Pakistan army expert Brian Cloughley addresses this question in his book ”War, Coups and Terror”, a review of Pakistan since 1971 and due to be published next month.  His conclusions make interesting reading.

While he recognises that the Pakistan army includes “some religious extremists among its officers and soldiers”, he says the promotions system overseen by President Pervez Musharraf made sure that officers were promoted on the basis of professional competence rather than religious devotion.

The rub came in the Federally Administered Tribal Areas (FATA) next to the Afghanistan border, where religious ideologues had affected the morale and efficiency of the military. ”There is evidence that some soldiers have been so influenced by religiosity as to have doubts about their being regarded as Shaheed in the event of being killed in conflict with fellow Muslims who are held (by extremist clerics) to be engaged in fighting against infidels,” he writes. “This has resulted in incidents of refusal to take part in operations in the tribal areas, which indicate a serious malaise.”

Cloughley quotes the following from a source that he is unwilling to identify, but I think is worth reproducing here:

“Statements [by terrorists captured during an army operation] and [other sources] leads to one inevitable conclusion, that deep in their hearts . . . [some of the] troops have sympathies for AQ/Taliban who, in their perception are fighting a holy war against non-Muslims now occupying  Afghanistan.  This feeling has got further impetus and strength because of the US invasion and occupation of Iraq and a partisan approach towards  the Palestinian issue.  Print and electronic media, anti-US sentiments among the general public, bitter criticism by opposition leaders of our government’s policy regarding Afghanistan [and] support to the Coalition (US) forces in combating terrorism . . .  and the anti-Islam propaganda by the west, have further reinforced the perception of the common man that Muslims all over the world are being victimised.  These feelings have obviously . . . penetrated the rank and file of the Army despite our best efforts that whatever we are doing is in the overall best interests of the country.  Having identified this weakness, we now need to apply all our command and leadership skills to educate our troops on the logic and necessity of what we are doing.”

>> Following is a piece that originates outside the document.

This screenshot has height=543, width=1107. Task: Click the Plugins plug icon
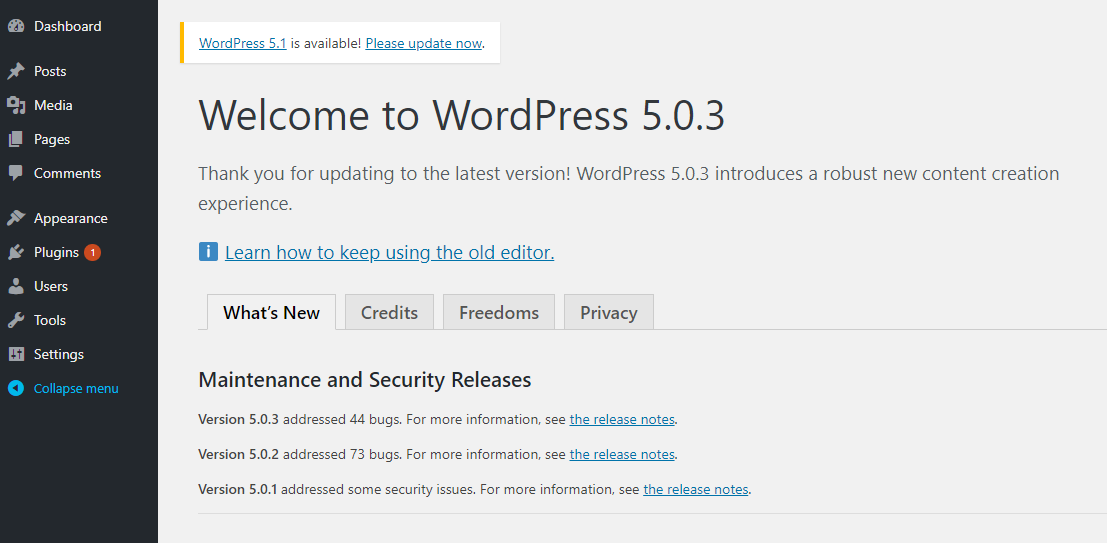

Cloughley tries to take a positive view of this by saying that at least the problem was recognised by those in command and that  action was being taken to address it. US soldier in the mountains of AfghanistanBut he adds that Pashtuns — the ethnic group who live on both sides of the Pakistan-Afghanistan border and who make up about a fifth of the regular army – had sometimes shown reluctance to engage militants both out of a disinclination to kill fellow tribesmen and antipathy against fighting fellow Muslims. ”Another factor is the widely-held belief that the counter-insurgency war in FATA … is not being conducted on behalf of Pakistan but is waged at the behest of the United States.”

Cloughley also says that missile attacks blamed on U.S. Predator drones targeting al Qaeda leaders hiding in Pakistan’s tribal areas had further angered the army, since they also killed civilians. Yet at the same time, the army had found itself caught in the middle, facing itself a steep rise in suicide attacks directed against military targets, in retaliation for its operations on the border. Though I have seen only one advance chapter of Cloughley’s book, it makes an interesting read, highlighting as it does one aspect of the phenomenally complex challenges faced by Pakistan in battling Islamist militants.